Anti-nuclear activists say the electricity needed for the Pluto-Kuiper Express could be generated with fuel cells or other unnamed technologies. But the European Space Agency estimates it would take two solar panels, each bigger than two tennis courts, to replace the RTGs.
The activists' other alternative is to scrap the mission to Pluto altogether, remarking, "99.999999999 percent of the solar system has yet to be explored at all, so there are lots of choices."

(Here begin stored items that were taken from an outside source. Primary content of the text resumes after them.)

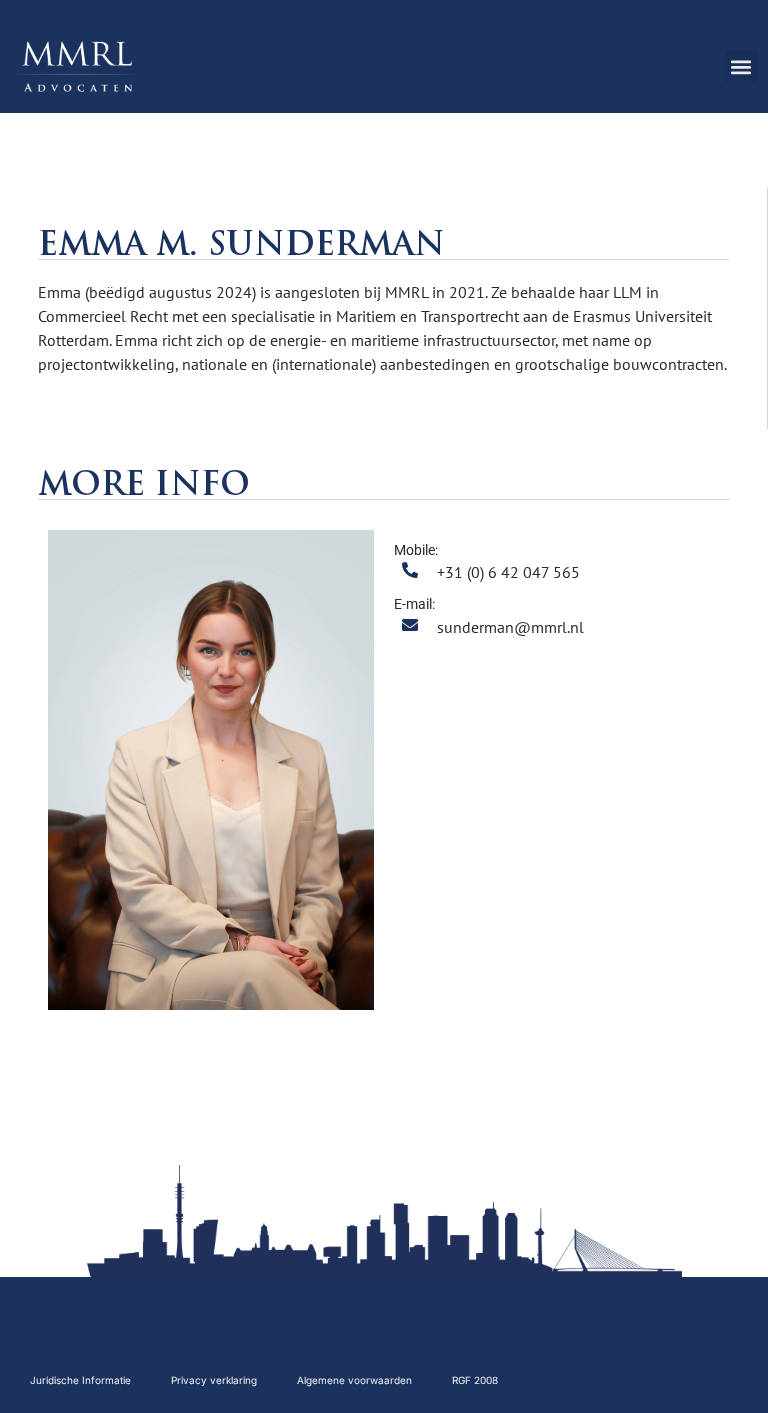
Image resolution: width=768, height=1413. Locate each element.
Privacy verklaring (214, 1380)
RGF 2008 (475, 1380)
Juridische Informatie (80, 1380)
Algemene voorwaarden (354, 1380)
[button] (741, 66)
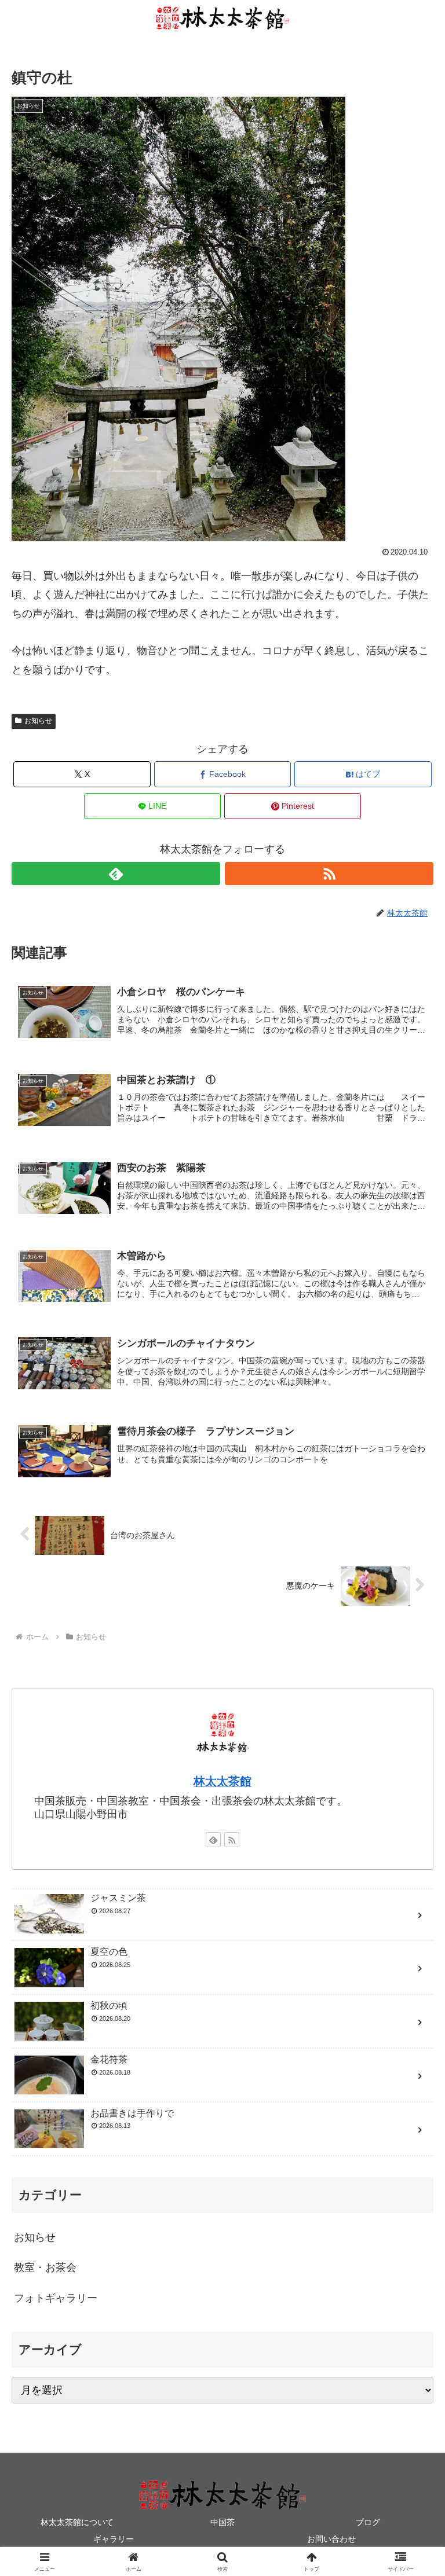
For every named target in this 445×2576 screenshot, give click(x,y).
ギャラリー (113, 2539)
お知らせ (38, 721)
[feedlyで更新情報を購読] (116, 873)
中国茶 (222, 2522)
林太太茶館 (222, 1781)
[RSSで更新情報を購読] (329, 873)
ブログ (368, 2522)
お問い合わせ (331, 2539)
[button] (411, 1886)
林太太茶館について (77, 2522)
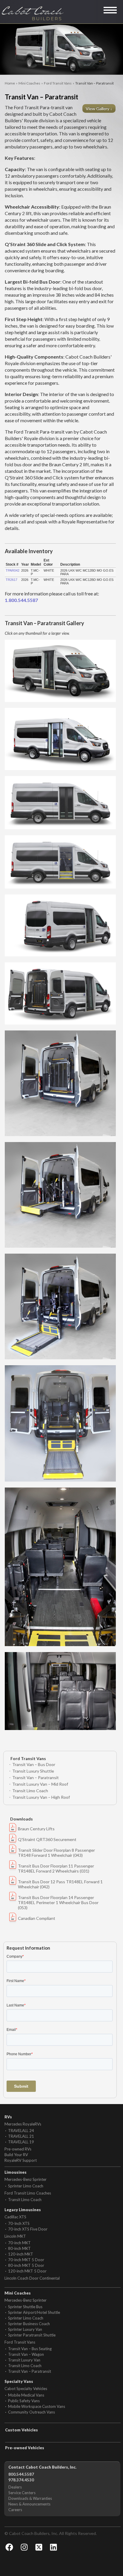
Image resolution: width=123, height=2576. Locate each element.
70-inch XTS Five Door (27, 2229)
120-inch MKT (20, 2254)
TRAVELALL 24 (21, 2130)
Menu (110, 10)
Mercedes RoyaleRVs (22, 2124)
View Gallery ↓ (99, 108)
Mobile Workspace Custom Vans (36, 2406)
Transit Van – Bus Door (33, 1764)
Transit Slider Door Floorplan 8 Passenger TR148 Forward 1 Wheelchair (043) (56, 1853)
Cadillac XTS (15, 2216)
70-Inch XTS (19, 2223)
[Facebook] (9, 2547)
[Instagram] (24, 2547)
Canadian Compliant (36, 1918)
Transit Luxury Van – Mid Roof (40, 1784)
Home (10, 83)
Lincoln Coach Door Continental (32, 2278)
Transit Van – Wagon (26, 2354)
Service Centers (22, 2492)
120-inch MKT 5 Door (27, 2271)
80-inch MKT (19, 2248)
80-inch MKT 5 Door (26, 2265)
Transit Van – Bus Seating (30, 2348)
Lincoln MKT (15, 2236)
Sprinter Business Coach (29, 2323)
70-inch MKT (19, 2242)
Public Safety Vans (24, 2400)
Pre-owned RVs (17, 2149)
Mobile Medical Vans (26, 2395)
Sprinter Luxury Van (25, 2329)
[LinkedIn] (53, 2547)
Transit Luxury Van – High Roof (41, 1797)
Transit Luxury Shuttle (33, 1770)
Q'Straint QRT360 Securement (47, 1839)
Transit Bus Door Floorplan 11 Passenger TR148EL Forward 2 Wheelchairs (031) (56, 1868)
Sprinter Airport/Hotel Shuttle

NASA halted the PKE program because costs increased from $350 million to $500 million just in the past year. Because of the delay, a spacecraft now is not expected to reach Pluto until 2020, which may be too late. Pluto's atmosphere is starting to freeze as the planet moves into a winter lasting more than 100 years.
Anti-nuclear activists are fortunate that costs matter to society. The costs imposed through their fearmongering — not the safety issues raised — have essentially stopped the development of clean and safe nuclear power in the U.S. Of course, cost is a two-edged sword.
One day the costs to society of anti-nuclear hysteria will be so high that the "no nukes" crowd may find themselves on their way — as Ralph Kramden would say — "to the moon!"